Records contained in a dataset
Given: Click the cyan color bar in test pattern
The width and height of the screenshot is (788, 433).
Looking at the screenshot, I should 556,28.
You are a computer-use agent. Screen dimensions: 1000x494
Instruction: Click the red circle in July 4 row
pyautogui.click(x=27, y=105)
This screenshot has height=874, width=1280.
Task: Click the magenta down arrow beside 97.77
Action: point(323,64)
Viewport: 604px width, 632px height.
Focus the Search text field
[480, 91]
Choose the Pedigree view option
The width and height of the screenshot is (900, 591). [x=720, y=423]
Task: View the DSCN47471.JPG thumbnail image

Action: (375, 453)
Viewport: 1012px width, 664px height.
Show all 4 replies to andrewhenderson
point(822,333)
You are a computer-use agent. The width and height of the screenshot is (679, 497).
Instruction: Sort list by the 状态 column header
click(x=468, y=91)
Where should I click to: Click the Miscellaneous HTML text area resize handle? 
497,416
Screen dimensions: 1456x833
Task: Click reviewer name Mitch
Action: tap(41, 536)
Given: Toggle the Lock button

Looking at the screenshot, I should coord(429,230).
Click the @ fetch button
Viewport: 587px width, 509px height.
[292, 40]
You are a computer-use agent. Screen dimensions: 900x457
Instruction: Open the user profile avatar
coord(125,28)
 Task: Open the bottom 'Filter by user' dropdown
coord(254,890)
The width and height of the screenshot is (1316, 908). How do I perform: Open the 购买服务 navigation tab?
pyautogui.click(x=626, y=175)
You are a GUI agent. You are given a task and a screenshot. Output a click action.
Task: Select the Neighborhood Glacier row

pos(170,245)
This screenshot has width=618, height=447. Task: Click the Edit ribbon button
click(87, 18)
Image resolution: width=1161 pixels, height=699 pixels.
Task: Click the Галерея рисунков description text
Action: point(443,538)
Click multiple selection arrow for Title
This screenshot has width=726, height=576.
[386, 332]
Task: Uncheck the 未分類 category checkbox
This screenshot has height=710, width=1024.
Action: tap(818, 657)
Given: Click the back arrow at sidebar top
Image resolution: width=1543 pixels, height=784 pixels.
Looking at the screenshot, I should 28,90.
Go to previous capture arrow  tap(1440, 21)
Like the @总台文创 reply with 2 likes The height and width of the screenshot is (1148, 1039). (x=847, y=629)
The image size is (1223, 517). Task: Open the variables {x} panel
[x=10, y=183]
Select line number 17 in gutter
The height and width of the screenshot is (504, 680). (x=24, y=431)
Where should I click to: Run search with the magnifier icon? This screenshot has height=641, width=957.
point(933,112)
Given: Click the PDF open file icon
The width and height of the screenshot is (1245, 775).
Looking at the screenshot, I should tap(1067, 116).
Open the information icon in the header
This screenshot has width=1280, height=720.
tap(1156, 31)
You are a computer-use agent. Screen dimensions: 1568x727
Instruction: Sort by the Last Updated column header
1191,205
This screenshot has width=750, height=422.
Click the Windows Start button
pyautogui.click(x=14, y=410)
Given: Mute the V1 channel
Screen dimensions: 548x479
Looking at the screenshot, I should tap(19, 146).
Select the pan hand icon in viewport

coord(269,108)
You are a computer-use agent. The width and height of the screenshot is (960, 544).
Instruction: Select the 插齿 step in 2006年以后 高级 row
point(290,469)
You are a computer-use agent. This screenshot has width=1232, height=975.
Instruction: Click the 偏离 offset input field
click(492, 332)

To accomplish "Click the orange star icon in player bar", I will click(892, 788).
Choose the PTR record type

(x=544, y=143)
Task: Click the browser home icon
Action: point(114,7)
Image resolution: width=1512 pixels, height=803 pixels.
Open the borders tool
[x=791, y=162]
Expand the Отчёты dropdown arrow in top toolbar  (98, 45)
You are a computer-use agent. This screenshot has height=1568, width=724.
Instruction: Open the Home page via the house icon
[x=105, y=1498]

__What the task asks__: The lines of the data, from the first through the one containing "Go to previous", are to be transcribed exactly.

__Completed task__:
Given: Click the cyan color bar in test pattern
The width and height of the screenshot is (788, 433).
Looking at the screenshot, I should 556,28.
You are a computer-use agent. Screen dimensions: 1000x494
Instruction: Click the red circle in July 4 row
pyautogui.click(x=27, y=105)
This screenshot has height=874, width=1280.
Task: Click the magenta down arrow beside 97.77
Action: point(323,64)
Viewport: 604px width, 632px height.
Focus the Search text field
[480, 91]
Choose the Pedigree view option
The width and height of the screenshot is (900, 591). [x=720, y=423]
Task: View the DSCN47471.JPG thumbnail image

Action: (375, 453)
Viewport: 1012px width, 664px height.
Show all 4 replies to andrewhenderson
point(822,333)
You are a computer-use agent. The width and height of the screenshot is (679, 497).
Instruction: Sort list by the 状态 column header
click(x=468, y=91)
Where should I click to: Click the Miscellaneous HTML text area resize handle? 
497,416
Screen dimensions: 1456x833
Task: Click reviewer name Mitch
Action: tap(41, 536)
Given: Toggle the Lock button

Looking at the screenshot, I should coord(429,230).
Click the @ fetch button
Viewport: 587px width, 509px height.
[292, 40]
You are a computer-use agent. Screen dimensions: 900x457
Instruction: Open the user profile avatar
coord(125,28)
 Task: Open the bottom 'Filter by user' dropdown
coord(254,890)
The width and height of the screenshot is (1316, 908). How do I perform: Open the 购买服务 navigation tab?
pyautogui.click(x=626, y=175)
You are a GUI agent. You are given a task and a screenshot. Output a click action.
Task: Select the Neighborhood Glacier row

pos(170,245)
This screenshot has width=618, height=447. Task: Click the Edit ribbon button
click(87, 18)
Image resolution: width=1161 pixels, height=699 pixels.
Task: Click the Галерея рисунков description text
Action: point(443,538)
Click multiple selection arrow for Title
This screenshot has width=726, height=576.
[386, 332]
Task: Uncheck the 未分類 category checkbox
This screenshot has height=710, width=1024.
Action: tap(818, 657)
Given: Click the back arrow at sidebar top
Image resolution: width=1543 pixels, height=784 pixels.
Looking at the screenshot, I should 28,90.
Go to previous capture arrow  tap(1440, 21)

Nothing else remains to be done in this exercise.